--- Records for processing Enclosed Below ---

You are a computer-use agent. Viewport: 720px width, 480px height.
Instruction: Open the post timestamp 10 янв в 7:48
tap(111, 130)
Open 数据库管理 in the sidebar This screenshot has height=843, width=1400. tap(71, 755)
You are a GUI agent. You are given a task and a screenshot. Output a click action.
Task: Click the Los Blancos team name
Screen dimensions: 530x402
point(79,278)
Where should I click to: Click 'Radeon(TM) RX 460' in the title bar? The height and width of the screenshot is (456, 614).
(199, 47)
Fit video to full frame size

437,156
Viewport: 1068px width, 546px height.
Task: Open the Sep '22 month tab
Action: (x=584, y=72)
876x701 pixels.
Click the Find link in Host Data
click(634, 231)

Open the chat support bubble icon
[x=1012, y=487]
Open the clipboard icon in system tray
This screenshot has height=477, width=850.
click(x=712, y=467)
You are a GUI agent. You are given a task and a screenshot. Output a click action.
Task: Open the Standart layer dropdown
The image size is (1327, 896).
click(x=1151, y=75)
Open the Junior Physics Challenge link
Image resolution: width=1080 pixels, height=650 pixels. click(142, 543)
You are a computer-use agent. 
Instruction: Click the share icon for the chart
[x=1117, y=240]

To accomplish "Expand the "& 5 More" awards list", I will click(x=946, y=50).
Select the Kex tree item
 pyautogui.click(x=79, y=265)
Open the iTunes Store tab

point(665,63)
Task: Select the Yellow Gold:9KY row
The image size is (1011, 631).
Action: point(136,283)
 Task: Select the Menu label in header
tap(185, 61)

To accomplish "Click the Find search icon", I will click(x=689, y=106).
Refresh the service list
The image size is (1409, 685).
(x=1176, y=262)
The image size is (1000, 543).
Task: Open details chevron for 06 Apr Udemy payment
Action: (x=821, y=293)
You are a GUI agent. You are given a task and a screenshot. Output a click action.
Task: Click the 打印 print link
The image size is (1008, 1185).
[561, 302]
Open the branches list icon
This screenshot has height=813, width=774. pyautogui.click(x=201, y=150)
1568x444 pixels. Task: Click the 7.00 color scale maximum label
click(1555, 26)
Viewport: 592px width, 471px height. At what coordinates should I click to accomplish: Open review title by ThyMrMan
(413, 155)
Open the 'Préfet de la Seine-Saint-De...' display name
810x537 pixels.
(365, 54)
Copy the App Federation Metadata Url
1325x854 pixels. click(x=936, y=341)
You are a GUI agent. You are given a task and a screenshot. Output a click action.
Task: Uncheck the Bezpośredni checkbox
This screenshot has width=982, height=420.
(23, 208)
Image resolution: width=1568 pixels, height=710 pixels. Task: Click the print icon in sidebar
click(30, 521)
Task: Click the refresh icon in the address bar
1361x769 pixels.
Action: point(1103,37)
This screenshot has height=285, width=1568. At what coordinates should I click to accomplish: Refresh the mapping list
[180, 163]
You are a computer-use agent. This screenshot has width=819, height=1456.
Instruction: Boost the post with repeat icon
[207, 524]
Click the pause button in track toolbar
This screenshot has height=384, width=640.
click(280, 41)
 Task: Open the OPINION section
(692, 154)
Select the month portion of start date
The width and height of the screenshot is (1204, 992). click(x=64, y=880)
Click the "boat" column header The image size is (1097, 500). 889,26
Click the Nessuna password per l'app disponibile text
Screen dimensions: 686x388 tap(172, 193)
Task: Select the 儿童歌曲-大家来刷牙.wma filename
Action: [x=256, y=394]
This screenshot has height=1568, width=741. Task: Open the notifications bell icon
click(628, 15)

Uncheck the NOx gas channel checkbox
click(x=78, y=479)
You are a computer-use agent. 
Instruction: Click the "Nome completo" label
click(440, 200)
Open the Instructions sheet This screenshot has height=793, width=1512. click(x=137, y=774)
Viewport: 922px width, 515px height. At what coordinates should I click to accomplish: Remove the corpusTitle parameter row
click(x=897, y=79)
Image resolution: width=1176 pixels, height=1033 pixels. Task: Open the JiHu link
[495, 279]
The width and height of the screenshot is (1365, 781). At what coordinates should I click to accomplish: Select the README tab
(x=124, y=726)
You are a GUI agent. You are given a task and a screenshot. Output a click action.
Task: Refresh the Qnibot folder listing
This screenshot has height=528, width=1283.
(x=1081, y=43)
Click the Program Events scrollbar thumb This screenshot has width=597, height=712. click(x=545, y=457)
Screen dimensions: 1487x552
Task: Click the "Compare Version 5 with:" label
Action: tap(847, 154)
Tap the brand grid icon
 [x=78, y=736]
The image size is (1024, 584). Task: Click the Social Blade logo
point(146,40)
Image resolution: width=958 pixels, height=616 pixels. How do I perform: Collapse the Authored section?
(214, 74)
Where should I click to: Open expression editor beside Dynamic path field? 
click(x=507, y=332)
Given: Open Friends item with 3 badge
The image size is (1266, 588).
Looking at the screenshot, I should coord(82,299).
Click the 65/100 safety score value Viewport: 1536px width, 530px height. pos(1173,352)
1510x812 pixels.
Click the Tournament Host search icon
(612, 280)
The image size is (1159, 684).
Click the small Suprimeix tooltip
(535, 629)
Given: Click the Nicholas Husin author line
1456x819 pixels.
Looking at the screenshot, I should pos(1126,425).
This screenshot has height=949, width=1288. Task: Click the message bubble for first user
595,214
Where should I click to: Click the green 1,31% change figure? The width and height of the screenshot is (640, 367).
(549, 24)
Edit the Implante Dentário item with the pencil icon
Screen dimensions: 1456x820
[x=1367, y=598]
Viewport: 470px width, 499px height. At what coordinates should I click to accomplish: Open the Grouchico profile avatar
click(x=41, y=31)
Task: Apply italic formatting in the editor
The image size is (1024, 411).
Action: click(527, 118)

--- End of Enclosed Records for processing ---

Exercise prompt> Write out every line of the data that holds the word "computer".

Response area>
You are a computer-use agent. Viewport: 720px width, 480px height.
You are a computer-use agent. 
You are a computer-use agent. This screenshot has width=819, height=1456.
You are a computer-use agent. 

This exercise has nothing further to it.